<<<<

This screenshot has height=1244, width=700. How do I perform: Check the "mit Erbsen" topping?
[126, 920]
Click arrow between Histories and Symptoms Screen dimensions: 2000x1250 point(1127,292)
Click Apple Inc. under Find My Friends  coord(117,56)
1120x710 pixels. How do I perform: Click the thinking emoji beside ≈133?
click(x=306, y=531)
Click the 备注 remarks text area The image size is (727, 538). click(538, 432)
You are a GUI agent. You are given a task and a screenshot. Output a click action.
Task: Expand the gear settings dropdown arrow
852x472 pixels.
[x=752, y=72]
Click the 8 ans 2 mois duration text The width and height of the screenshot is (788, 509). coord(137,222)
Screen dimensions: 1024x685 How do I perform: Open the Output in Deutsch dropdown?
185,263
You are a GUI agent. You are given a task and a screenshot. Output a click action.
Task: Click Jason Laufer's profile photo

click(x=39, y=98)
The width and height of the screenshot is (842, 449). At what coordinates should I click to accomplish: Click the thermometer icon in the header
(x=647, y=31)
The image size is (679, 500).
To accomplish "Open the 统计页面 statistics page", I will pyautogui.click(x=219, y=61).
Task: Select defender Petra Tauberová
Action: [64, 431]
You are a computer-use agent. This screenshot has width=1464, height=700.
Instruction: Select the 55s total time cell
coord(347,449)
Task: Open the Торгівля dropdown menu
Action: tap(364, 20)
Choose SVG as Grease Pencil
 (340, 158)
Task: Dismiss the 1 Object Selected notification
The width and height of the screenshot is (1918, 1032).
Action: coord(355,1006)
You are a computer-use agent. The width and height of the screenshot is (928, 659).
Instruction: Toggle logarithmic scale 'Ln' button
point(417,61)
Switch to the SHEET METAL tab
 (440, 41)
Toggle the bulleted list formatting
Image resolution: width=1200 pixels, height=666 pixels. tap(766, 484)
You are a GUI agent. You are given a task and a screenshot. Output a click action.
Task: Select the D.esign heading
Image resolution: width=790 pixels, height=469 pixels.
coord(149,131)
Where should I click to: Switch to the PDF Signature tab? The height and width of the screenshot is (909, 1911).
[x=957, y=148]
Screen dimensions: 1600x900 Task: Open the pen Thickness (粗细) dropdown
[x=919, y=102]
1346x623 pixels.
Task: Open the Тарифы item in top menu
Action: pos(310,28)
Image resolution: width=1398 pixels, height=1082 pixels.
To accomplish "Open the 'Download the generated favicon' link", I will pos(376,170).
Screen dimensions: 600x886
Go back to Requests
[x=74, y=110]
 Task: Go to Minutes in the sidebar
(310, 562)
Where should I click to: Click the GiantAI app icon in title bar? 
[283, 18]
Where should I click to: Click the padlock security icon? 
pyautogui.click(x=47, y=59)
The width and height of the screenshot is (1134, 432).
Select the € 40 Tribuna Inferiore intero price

>>>>

Include in the answer nothing but an exact repetition of the lines from the one with "Screen dimensions: 1600x900" through the end of the material.

Screen dimensions: 1600x900 Task: Open the pen Thickness (粗细) dropdown
[x=919, y=102]
1346x623 pixels.
Task: Open the Тарифы item in top menu
Action: pos(310,28)
Image resolution: width=1398 pixels, height=1082 pixels.
To accomplish "Open the 'Download the generated favicon' link", I will pos(376,170).
Screen dimensions: 600x886
Go back to Requests
[x=74, y=110]
 Task: Go to Minutes in the sidebar
(310, 562)
Where should I click to: Click the GiantAI app icon in title bar? 
[283, 18]
Where should I click to: Click the padlock security icon? 
pyautogui.click(x=47, y=59)
The width and height of the screenshot is (1134, 432).
Select the € 40 Tribuna Inferiore intero price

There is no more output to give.